◆ WHAT THE TASK ASKS ◆
Your output should be the lines from the one containing "Screen dimensions: 521x662" through the end of the listing, exact and inclusive, with no pictures.
=== GIVEN RECORDS ===
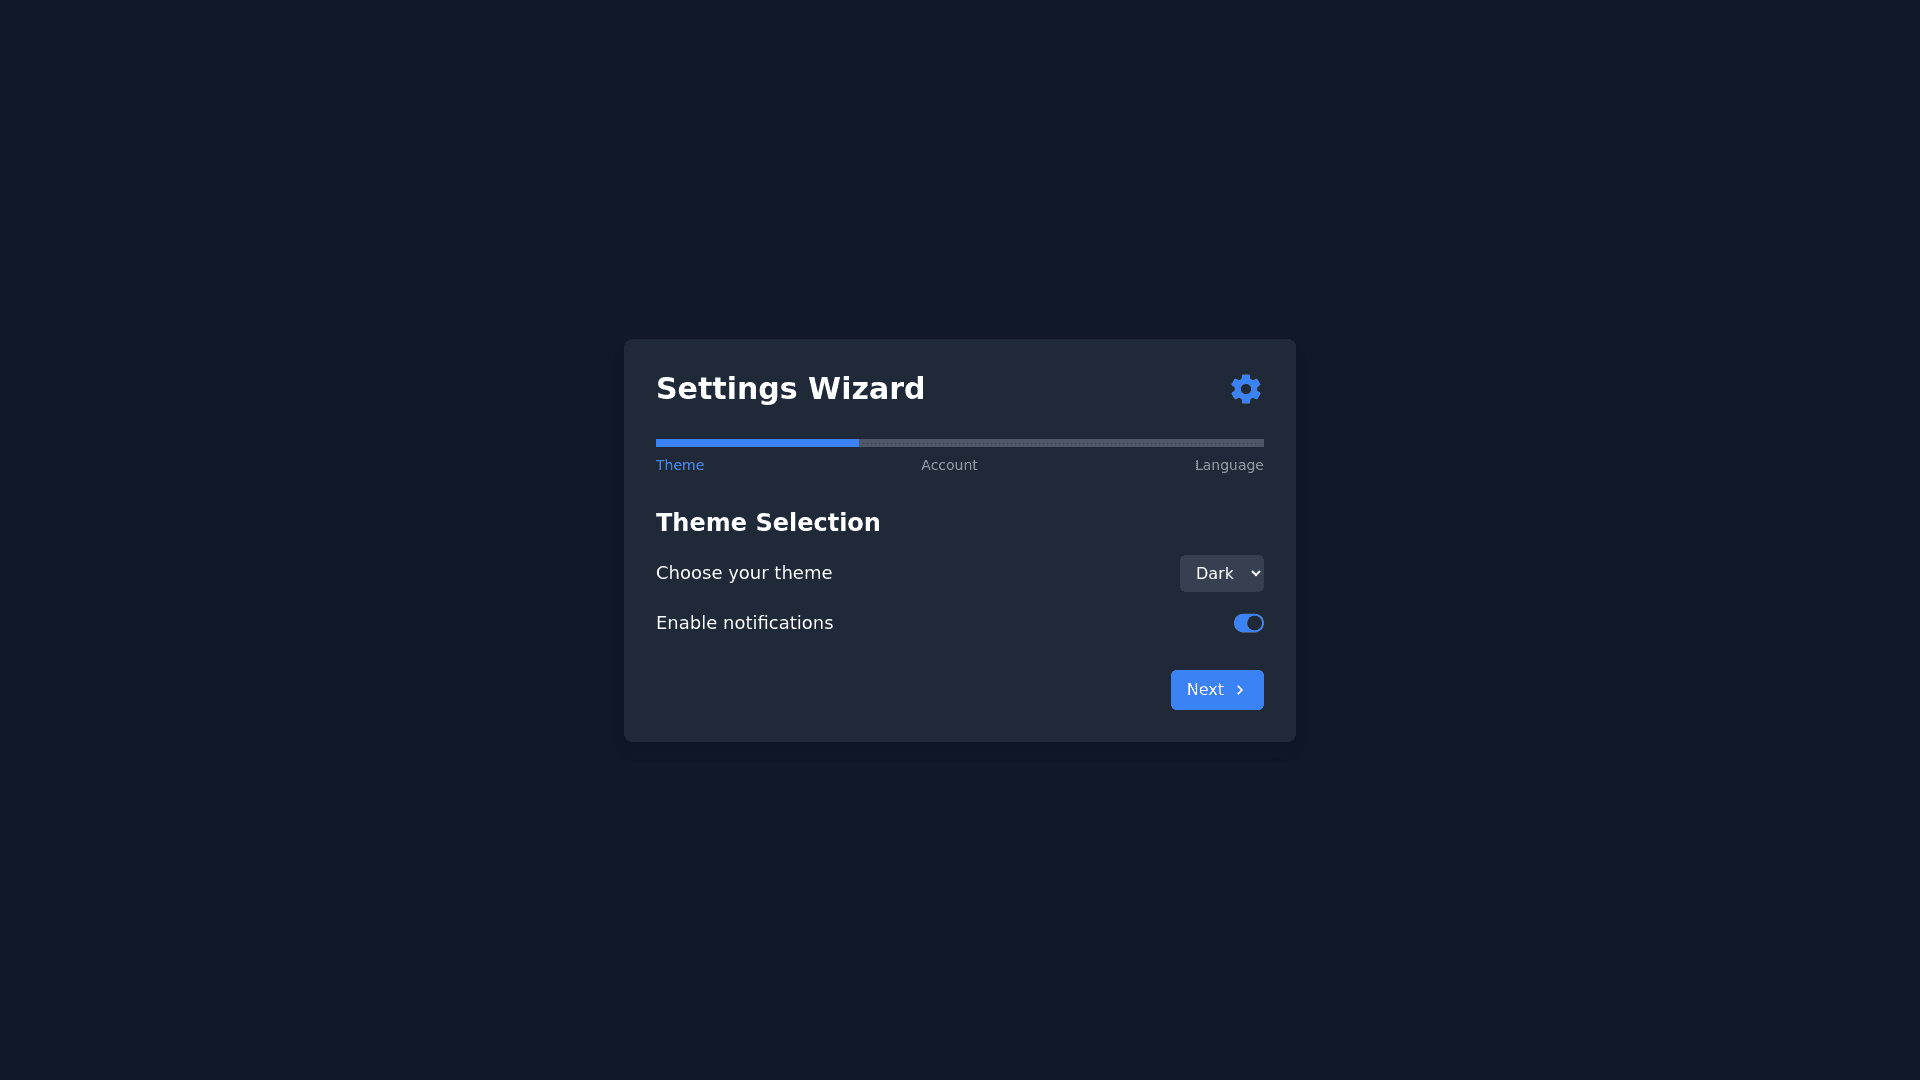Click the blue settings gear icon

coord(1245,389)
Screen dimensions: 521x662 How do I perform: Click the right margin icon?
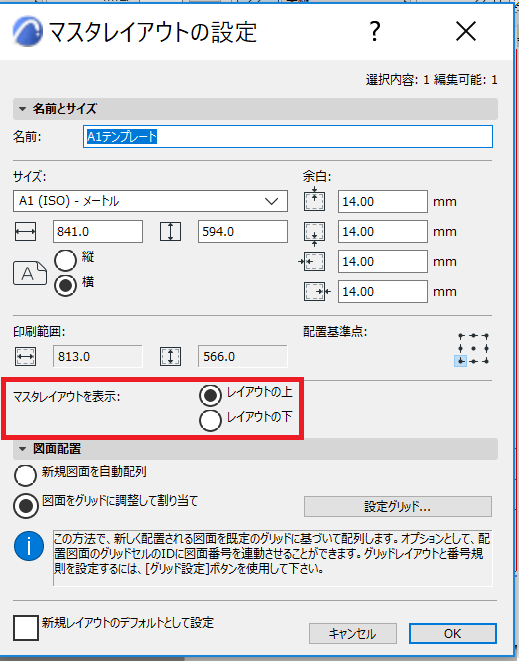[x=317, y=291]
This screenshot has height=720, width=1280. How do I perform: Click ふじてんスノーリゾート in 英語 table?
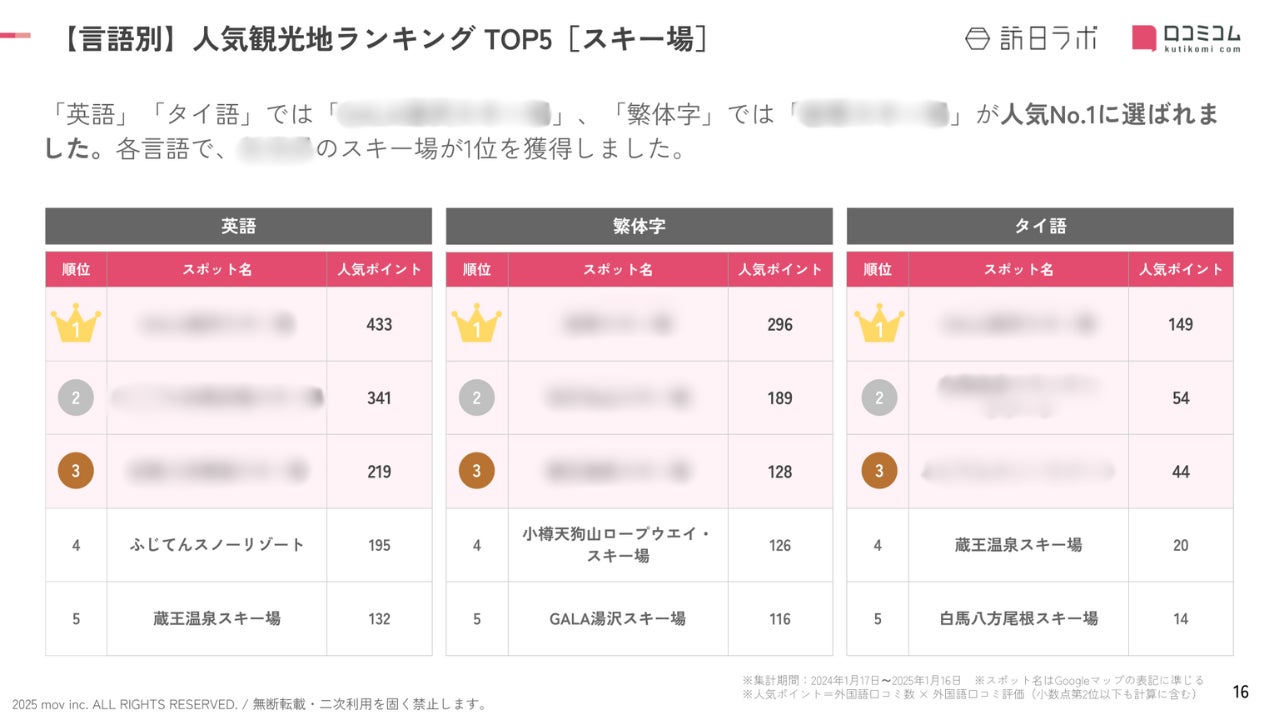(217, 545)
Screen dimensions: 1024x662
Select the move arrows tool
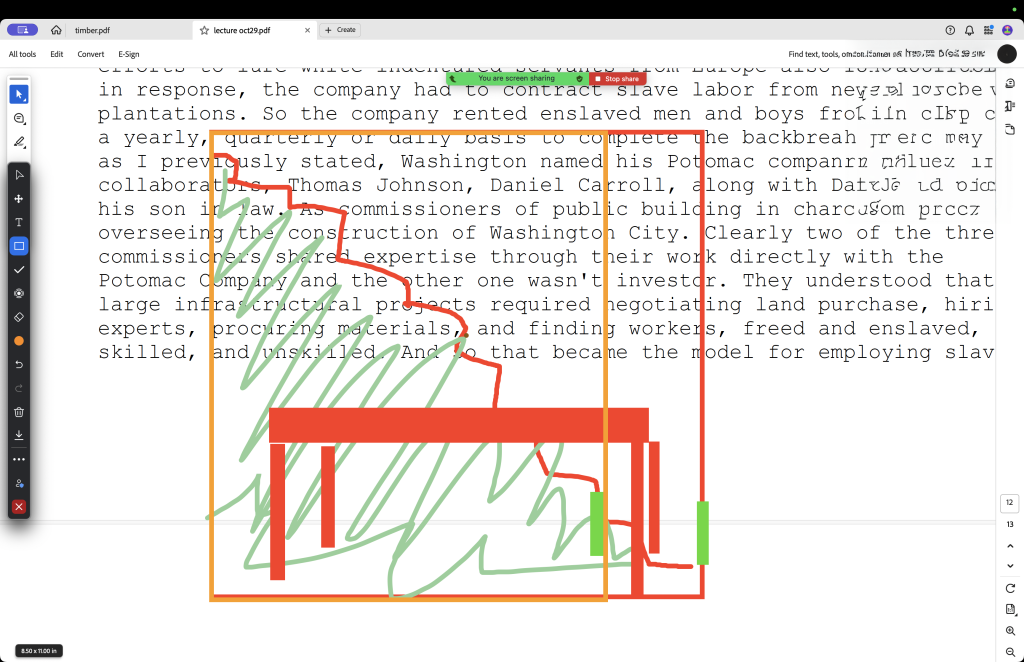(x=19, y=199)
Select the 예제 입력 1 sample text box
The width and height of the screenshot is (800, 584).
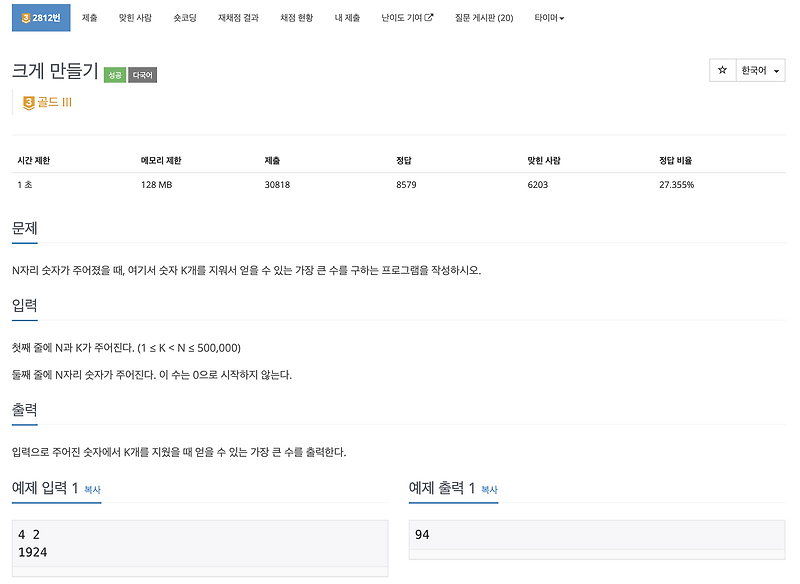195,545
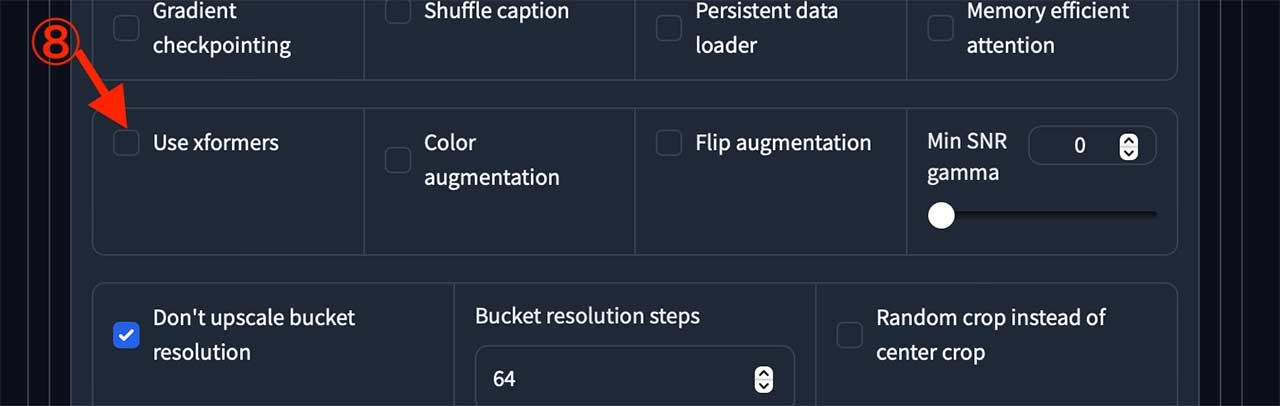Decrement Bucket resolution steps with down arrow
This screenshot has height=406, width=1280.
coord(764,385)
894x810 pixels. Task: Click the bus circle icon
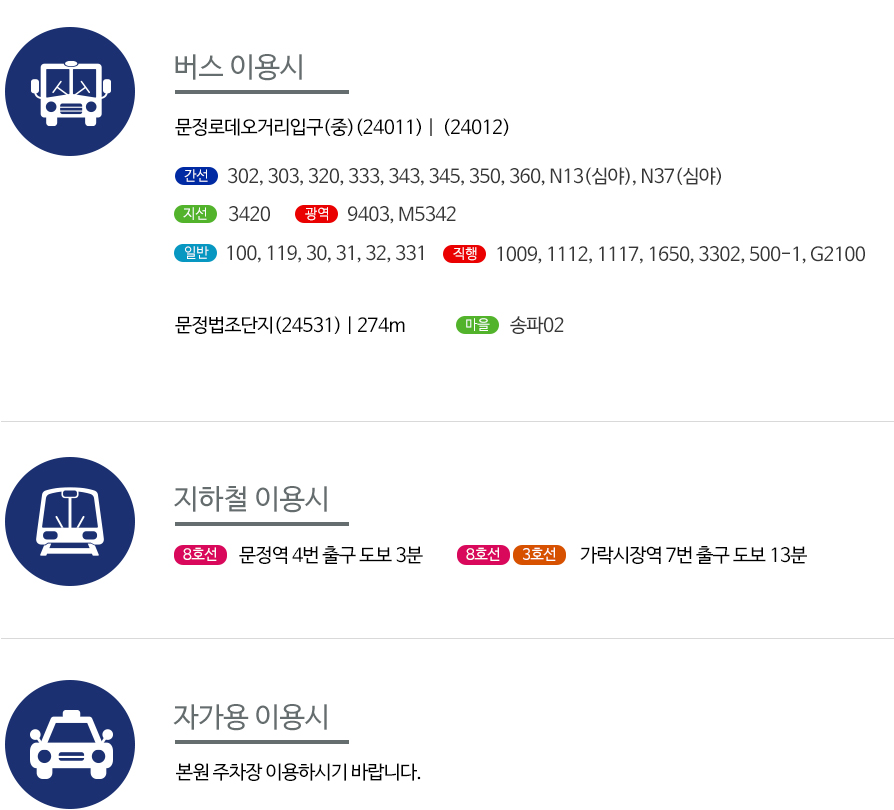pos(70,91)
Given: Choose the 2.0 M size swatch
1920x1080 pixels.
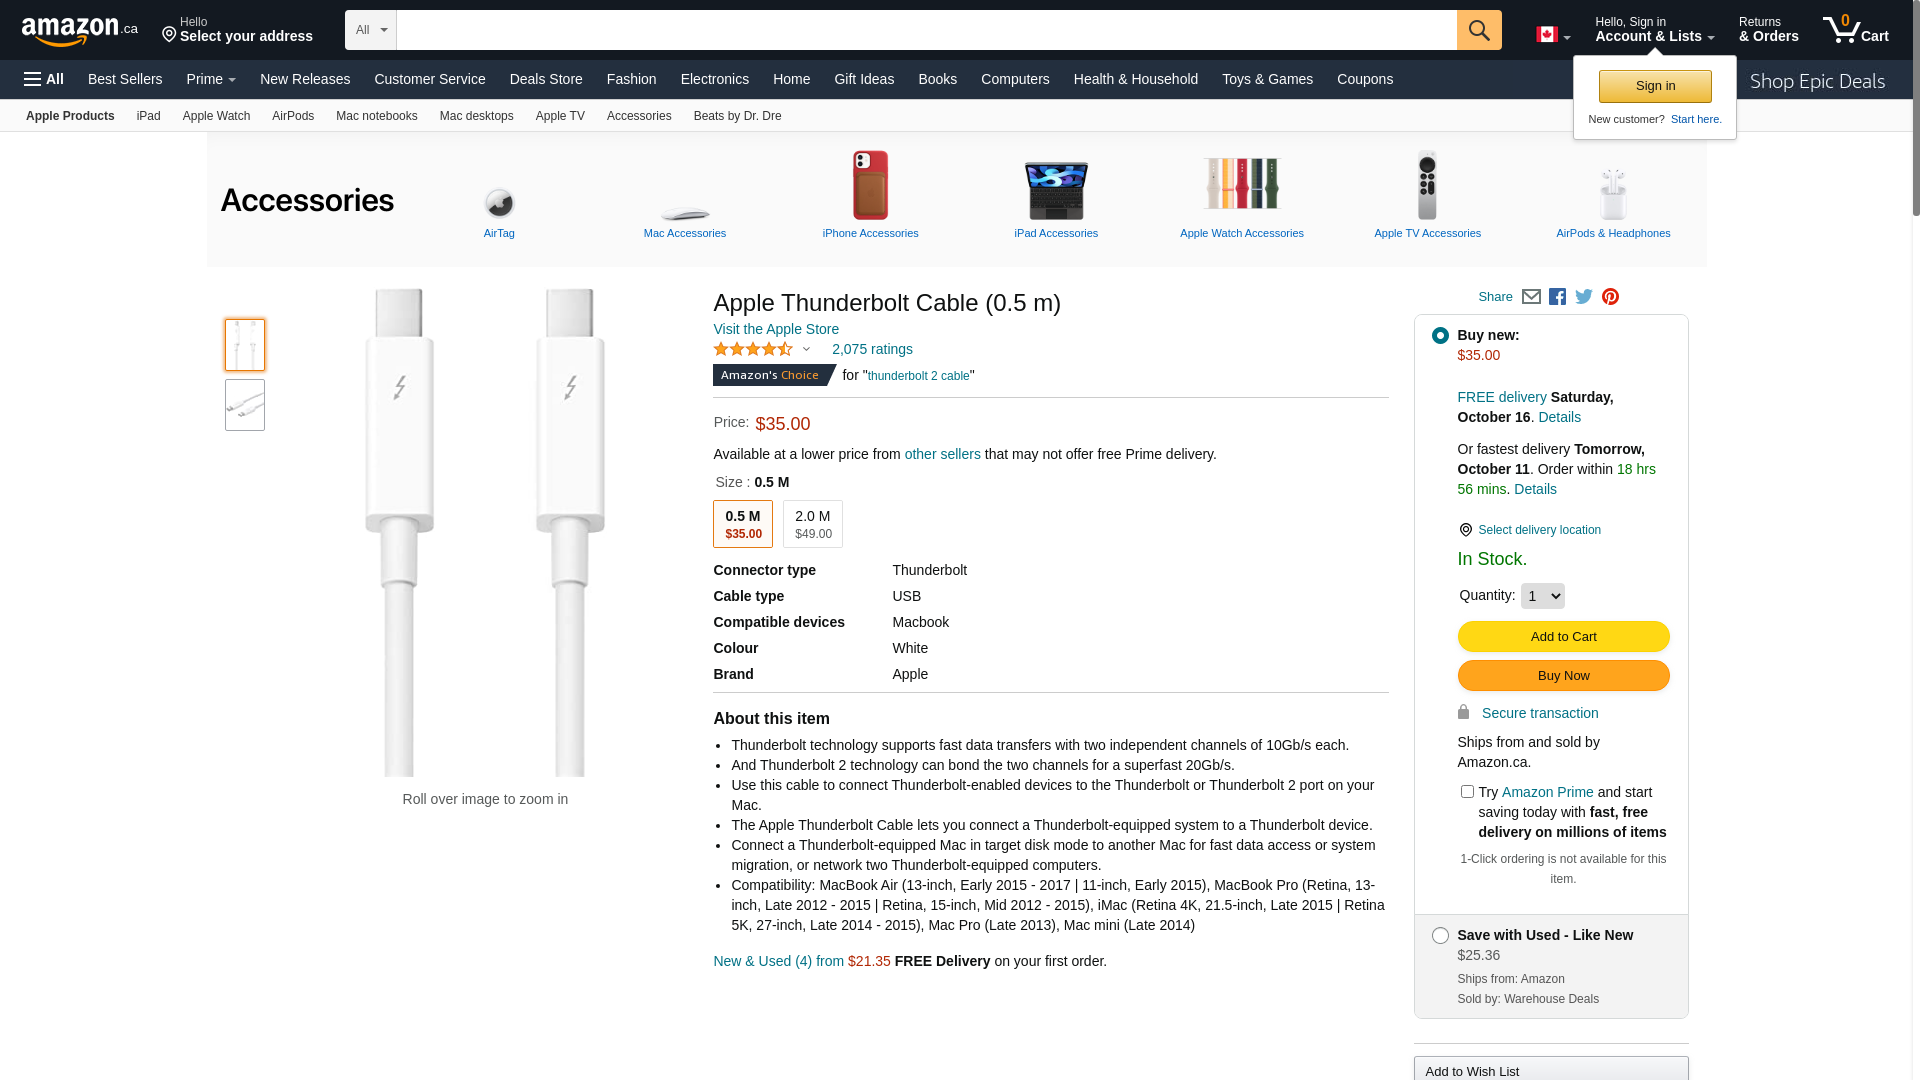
===
◆ WORKED SOLUTION ◆
Screen dimensions: 521x662 How do I perform: Click the right margin icon?
[x=317, y=291]
This screenshot has height=720, width=1280. How do I perform: Click ふじてんスノーリゾート in 英語 table?
(217, 545)
Screen dimensions: 1024x662
Select the move arrows tool
(x=19, y=199)
Select the 예제 입력 1 sample text box
The width and height of the screenshot is (800, 584).
195,545
Decrement Bucket resolution steps with down arrow
This screenshot has height=406, width=1280.
coord(764,385)
894x810 pixels. Task: Click the bus circle icon
pos(70,91)
Given: Choose the 2.0 M size swatch
1920x1080 pixels.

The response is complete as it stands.